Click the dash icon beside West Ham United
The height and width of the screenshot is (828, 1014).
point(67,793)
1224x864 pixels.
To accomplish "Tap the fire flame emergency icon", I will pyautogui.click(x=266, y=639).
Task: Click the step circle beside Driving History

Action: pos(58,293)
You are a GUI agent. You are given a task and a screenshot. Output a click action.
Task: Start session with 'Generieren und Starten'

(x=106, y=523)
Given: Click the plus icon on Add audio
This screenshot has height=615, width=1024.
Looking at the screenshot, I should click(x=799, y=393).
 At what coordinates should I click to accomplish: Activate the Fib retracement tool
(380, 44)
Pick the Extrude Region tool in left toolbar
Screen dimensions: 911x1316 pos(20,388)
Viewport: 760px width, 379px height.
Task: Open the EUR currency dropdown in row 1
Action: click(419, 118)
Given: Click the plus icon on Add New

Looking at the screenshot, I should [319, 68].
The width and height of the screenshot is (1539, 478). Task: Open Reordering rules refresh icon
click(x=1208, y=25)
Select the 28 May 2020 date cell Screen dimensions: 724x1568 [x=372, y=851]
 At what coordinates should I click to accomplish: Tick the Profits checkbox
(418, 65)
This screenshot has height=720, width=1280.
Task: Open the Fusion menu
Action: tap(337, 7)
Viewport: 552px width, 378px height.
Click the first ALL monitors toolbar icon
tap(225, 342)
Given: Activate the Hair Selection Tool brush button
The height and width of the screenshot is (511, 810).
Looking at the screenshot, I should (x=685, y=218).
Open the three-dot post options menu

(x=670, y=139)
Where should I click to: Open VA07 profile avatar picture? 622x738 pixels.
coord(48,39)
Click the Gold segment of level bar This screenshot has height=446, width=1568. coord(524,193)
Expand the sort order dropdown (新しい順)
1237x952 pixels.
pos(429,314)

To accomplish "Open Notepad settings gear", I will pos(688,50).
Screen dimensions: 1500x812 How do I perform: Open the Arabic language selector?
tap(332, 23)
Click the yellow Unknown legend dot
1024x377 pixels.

——————————

Exercise instructions:
In the data above, each line holding "will" is to be found and copied.

Result for this task:
To accomplish "Tap the fire flame emergency icon", I will pyautogui.click(x=266, y=639).
To accomplish "Open Notepad settings gear", I will pos(688,50).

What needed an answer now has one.